Let's have a look at the search process:

In [None]:
%pylab inline
import matplotlib.pyplot as plt

def plot_2d_steps(steps,start):
    myvec = np.array([start]+steps).transpose()
    plt.plot(myvec[0,],myvec[1,],'ro')
    for label,x,y in zip([str(i) for i in range(len(steps)+1)],myvec[0,],myvec[1,]):
        plt.annotate(label,xy = (x+.2, y))
    plt.xlim(min(myvec[0])-1, max(myvec[0])+1)
    plt.ylim(min(myvec[1])-1, max(myvec[1])+1)
    return plt

In [None]:
import copy #Copying vectors
import numpy as np #Import vector calculus and much more!
def hookejeeves_savesteps(L,epsilon0,delta,gamma,x0,f):
    epsilon = epsilon0
    x = np.array(x0)
    steps = []
    while epsilon>L:
        xtest = np.zeros(len(x))
        for coordinate in range(len(x)):
            exp_points = [copy.copy(x) for _ in range(3)] #points to be explored
            exp_points[0][coordinate]-=epsilon
            exp_points[1][coordinate]+=epsilon
            f_exp_points = [f(exp_point) for exp_point in exp_points]
            min_value = min(f_exp_points)
            xtest[coordinate] = exp_points[f_exp_points.index(min_value)][coordinate] 
            #The coordinate value is the one where the minimum is attained
        if all(xtest==x):
            epsilon = delta*epsilon
        else:
            if f(xtest)<f(x+gamma*(xtest-x)):
                x = xtest
            else:
                x = x+gamma*(xtest-x)
            steps.append(x)
    return x,steps

In [None]:
L = 0.001
epsilon0 = 1.0
delta = 0.1
gamma = 0.1
start = [0.,0.]
(x,steps) = hookejeeves_savesteps(L,epsilon0,delta,gamma,start,f_simple)

In [None]:
min([start[0], map(lambda x: x[0], steps)])

In [None]:
max([start[0], map(lambda x: x[0], steps)])

In [None]:
plot_2d_steps(steps,start)

### 3.3 Powell's method

Powell's method is similar to Hooke&Jeeves, but the first step in exploratory moves is taken to the direction of the last pattern move.
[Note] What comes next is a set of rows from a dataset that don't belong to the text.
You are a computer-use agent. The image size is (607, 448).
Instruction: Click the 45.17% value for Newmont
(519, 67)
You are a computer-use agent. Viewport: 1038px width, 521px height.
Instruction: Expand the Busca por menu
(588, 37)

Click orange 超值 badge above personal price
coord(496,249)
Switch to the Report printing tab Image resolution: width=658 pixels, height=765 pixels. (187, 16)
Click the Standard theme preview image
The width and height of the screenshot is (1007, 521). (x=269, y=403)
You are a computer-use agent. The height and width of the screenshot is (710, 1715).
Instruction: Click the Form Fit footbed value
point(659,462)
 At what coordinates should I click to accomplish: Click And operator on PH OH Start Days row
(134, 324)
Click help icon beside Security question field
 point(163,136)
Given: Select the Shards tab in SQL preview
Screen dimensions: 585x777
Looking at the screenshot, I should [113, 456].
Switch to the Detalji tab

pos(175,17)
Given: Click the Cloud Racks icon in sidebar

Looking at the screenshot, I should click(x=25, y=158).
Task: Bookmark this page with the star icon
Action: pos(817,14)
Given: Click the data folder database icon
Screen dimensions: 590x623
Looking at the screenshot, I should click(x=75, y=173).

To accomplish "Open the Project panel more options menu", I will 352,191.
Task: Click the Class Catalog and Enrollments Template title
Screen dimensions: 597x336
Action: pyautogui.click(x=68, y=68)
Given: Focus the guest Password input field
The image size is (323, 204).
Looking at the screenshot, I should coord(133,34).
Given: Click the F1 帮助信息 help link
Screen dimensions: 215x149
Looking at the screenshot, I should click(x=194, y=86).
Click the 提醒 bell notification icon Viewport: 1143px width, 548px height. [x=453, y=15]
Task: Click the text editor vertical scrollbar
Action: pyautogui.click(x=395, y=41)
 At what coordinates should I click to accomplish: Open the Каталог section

This speeds up the convergence in most cases.

In [None]:
import copy
import numpy as np
def powell_savesteps(L,epsilon0,delta,gamma,x0,f):
    epsilon = epsilon0
    exp_direction = np.array([0,1])
    x = np.array(x0)
    steps = []
    while epsilon>L:
        exp_direction=epsilon*exp_direction
        #Comparing among exploratory points to firtst exploratory direction:
        if f(x+exp_direction)<f(x):
            exp_step1=exp_direction
        elif f(x-exp_direction)<f(x):
            exp_step1=-exp_direction
        else:
            exp_step1 = np.zeros(2)
        #The following only works in 2d!!
        exp_direction2 = np.array([exp_direction[1],-exp_direction[0]])
        if f(x+exp_direction2)<f(x):
            exp_step2=exp_direction2
        elif f(x-exp_direction2)<f(x):
            exp_step2=-exp_direction2
        else:
            exp_step2 = np.zeros(2)
        if all(exp_step1+exp_step2==0):
            epsilon = delta*epsilon
        else:
            if f(x+(exp_step1+exp_step2))<f(x+gamma*(exp_step1+exp_step2)):
                x = x+(exp_step1+exp_step2)
            else:
                x = x+gamma*(exp_step1+exp_step2)
            steps.append(x)
            exp_direction = (exp_step1+exp_step2)/np.linalg.norm(exp_step1+exp_step2)
    return x,steps

In [None]:
L = 0.001
epsilon0 = 10
delta = 0.01
gamma = 2.0
start = [-2.,1.]
(x,steps) = powell_savesteps(L,epsilon0,delta,gamma,start,f_simple)
print "Optimal solution is" + str(x)

Let's see how it works:

In [None]:
plot_2d_steps(steps,start)

## 4. Steepest descent and Newton's method

Before that, we need to import a python automated differentiation package `ad`:

In [None]:
import ad

In [None]:
grad_f, hess_f = ad.gh(f_simple)
print "At the point (1,2) gradient is", grad_f([1,2]), "and hessian is", hess_f([1,2])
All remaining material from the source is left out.